— Tâche demandée —
Renvoie telles quelles toutes les lignes des données ci-dessous, sans rien y changer.

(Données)
++++++

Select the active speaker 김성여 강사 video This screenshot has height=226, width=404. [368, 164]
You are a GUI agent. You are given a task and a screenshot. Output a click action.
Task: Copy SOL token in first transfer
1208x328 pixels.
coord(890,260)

++++++

— Réponse attendue —
Select the active speaker 김성여 강사 video This screenshot has height=226, width=404. [368, 164]
You are a GUI agent. You are given a task and a screenshot. Output a click action.
Task: Copy SOL token in first transfer
1208x328 pixels.
coord(890,260)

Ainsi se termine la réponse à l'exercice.